Exercise text:
★ ★ ★

Some writers, from Henry Green to Hilary Mantel, can manage this poetically veracious memoir-writing naturally. I read the best of them with pleasure and fascination. They illuminate without glare and delineate privacy without harming it. The memoirs I shrink from are accounts of profitable suffering; no, profitable accounts of suffering.

I can’t imagine that this book will be profitable in a pecuniary sense. Yet I know that any suffering in my life—‘suffering’ may be too extreme, too official, too martial, above all too tragic a word for whatever has happened to me, though maybe not for what I have brought about – might be of some use to someone. I am porous to the pain of others, but just of late have got stuck. I am fogged up. Here’s why.

It has been brewing since I was five, I know it now. I found that the way to distance oneself from discomfort was to trap it in not spoken but written words, and that, similarly, the way to hold fast to the good was to try – much less easy – to do the same. I was greatly helped in my project by being a fat child. I was good at sitting still because I wasn’t any good at moving. It was my good fortune to have two parents who never stopped making marks on paper and the richest part of whose lives were led in her imagination in one case and his intellect in the other. I copied them.

Why start on this now? In 2006, anxious about money and aware that I was about to start out aged fifty on a life alone, in Oxford, a city in which I had taken twenty years not to feel at home, I accepted an invitation to become a judge of the Man Booker Prize for Fiction. I was a sedulous, note-taking, reader of contemporary fiction as well as a lot of other stuff, and I thought I might as well harness my habit. I liked either the actuality of or the sound of the other judges. I wasn’t wrong to.

The entire process of judging fiction is difficult to defend or articulate and painful even – especially? – for any ‘winner’ of tender conscience but, insofar as it is possible, we remained pure. Early on, the Chair of the judges’ committee had given me a fine piece of advice: ‘If you fall in love with one book you will be setting yourself up for heartbreak,’ she said. I took prophylactic measures, and fell in love with three or four.

After the first judges’ meeting, which took place in the solid surroundings of the Athenaeum, I went to visit a friend with whom I had been at school after I was sent away from home in Scotland. We have known one another since we were twelve. ‘What is wrong with your face?’ she asked, and offered to balance teabags on my eyes, which did indeed feel wonky, despite the soothing light of a grey spring day in St James’s Square. My eyes juddered in their sockets as though they were coming loose and they were hot and couldn’t settle unless I told them to. So the implicit pact between intellect and eyes, eyes and reading heart, had to be declared and had already begun to involve willpower instead of consolation and ease.

★ ★ ★

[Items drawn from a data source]
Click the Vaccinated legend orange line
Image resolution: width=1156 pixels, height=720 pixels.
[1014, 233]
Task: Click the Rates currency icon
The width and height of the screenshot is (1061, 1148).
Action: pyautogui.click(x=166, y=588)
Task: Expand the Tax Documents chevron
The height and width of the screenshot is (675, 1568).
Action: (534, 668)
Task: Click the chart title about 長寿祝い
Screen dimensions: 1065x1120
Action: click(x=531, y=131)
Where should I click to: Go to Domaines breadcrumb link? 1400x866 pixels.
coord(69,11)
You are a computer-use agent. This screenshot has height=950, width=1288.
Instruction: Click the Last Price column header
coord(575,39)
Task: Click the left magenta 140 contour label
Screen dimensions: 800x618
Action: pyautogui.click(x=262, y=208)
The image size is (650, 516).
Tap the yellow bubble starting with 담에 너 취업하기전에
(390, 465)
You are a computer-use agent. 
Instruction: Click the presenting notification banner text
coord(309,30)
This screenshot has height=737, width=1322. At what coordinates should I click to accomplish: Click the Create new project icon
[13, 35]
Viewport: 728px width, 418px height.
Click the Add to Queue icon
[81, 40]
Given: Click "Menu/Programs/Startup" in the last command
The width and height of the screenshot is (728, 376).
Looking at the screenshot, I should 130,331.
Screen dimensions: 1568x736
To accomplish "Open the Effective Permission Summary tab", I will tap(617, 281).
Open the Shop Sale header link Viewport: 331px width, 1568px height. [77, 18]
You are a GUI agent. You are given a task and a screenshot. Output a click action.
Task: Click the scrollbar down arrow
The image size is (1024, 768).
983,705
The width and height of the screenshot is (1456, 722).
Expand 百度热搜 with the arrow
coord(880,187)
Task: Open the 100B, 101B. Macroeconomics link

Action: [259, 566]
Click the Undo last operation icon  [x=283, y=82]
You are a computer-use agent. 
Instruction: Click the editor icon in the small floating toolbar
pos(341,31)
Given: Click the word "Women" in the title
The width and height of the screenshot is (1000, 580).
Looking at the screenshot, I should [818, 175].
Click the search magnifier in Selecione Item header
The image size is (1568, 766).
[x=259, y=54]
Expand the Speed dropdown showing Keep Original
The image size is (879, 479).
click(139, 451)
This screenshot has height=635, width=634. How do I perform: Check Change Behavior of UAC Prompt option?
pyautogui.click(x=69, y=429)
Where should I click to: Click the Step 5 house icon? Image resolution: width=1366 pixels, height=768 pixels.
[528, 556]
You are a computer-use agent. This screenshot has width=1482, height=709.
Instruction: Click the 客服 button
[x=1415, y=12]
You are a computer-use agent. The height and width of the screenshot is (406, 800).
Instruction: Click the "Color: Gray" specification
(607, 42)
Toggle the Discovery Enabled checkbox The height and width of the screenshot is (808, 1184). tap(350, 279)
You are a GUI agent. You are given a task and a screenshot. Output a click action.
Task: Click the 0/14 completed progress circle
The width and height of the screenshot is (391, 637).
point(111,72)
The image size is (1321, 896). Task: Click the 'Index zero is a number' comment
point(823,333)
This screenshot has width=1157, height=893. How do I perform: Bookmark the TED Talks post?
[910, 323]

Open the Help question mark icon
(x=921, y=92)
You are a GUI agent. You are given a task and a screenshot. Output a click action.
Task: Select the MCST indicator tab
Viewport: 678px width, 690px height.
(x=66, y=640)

★ ★ ★

Required action 1: In the memoir excerpt, why did the writer fall in love with three or four books during the judging? Answer in one to three sentences.
Required action 2: Write a continuation of the memoir excerpt, starting from the point where it stops.
You can set the records aside, since they play no part in what comes next.

Exercise answer 1: The Chair of the judges' committee had warned that falling in love with one book would set the writer up for heartbreak. Falling for three or four books was a prophylactic measure against that.

Exercise answer 2:
I had noticed that I was having difficulty holding the gaze of anyone who was talking to me, but had, characteristically, ascribed this to even more reading than usual and an unadmitted struggle with sleeping, especially through the hours between two and four in the morning, the time when suicide suggests itself and addicts give in.

I kept on reading, of course. Twice, I visited GPs, who each prescribed eye drops. I was aware that I couldn’t deal as well with people as I had been used to, because I couldn’t hold their gaze. I wondered if this was a late-onset affectation, like a fake stammer to imply an engaging tentativeness. But I couldn’t employ my will over my eyes, couldn’t respond or beam or seek or console as I had always – I realised – been used to doing.

My stint as secretary of one of the Alcoholics Anonymous meetings came to an end and I was relieved, as I had relied upon my intensity of gaze, my peripheral vision and my attunedness in order to intuit who needed to speak when and for how long.

From my father I have inherited the characteristic that I am irresistible to panhandlers. University towns are rich in such people and I have all my life felt that I am one. There’s no gap to mind. Most of the beggars in Oxford know my name, or a version of it. My chief heckling bridesmaid at the time was a rather cross, sometimes violent, highly intelligent alcoholic, named Man. By the cashpoint one day he said, ‘Ere, Candice, what is wrong with your eyes?’

I visited an ophthalmologist who laughed handsomely at the amount of reading I reported myself as doing. I found that odd, in Oxford. I doubt that I was reading as much as, for example, many dons, or my neighbour the Reverend Professor Sir Henry Chadwick, whose elegant figure might be seen daily as he got into the car on the way to the library in order to set about the Early Church with grace and vigour; and he, after all, was rising to the challenge of manuscript with eyes that had been working for all but a half century longer than my own.

I was reading those soft options, novels, printed (one might have thought) in typefaces congenial to the eye, faces confected to encourage and reward the process of reading.

I got more drops.

I took seventy or so books home to the Hebrides, where part of me had been a child. I rented a wee cottage down the drive from my adopted family, so that I might work. My family visited on a generously formal basis. There were painful family events occurring, than which any passing funny business with my eyes was far less harrowing. Also, my sisters, who are not really my sisters, each noticed, with her own fine eyes, that things had got better with those bad peepers since I had ‘come home’. That was so. The air in the Western Isles is cleaner than it is in Oxford. Certain stresses were removed. I read around seven hundred pages a day, took notes, wrote letters. For the first time since late childhood, I did not accompany my family as they walked around the island. If I had done I might have fallen off it, but I didn’t say that to anyone. A heron came each morning and stood in the burn among the reeds, his small knees like knots.

I went across to Edinburgh, leaving the island on my own for the first time in my life. I cried when I left as the sea widened between the ferry and the island. I do not often cry, but crying has proved to be one of the few things that wash clear my sight, however briefly. I’ve been trying to take it up more.

I watched the island go, and the other islands pass: Jura, Islay, Mull, the Grey Dogs, the Isles of the Sea.

I went through, as the process of crossing Scotland’s waist is called, to Edinburgh, did a reading over breakfast of a short story or two to an audience in the mirrored tent at the Book Festival, which has been a kind of annual transfusion for me in the many years during which I have read more than I have written (which is not hard), and then bolted for a train down to London for another meeting of the Man Booker Prize judges.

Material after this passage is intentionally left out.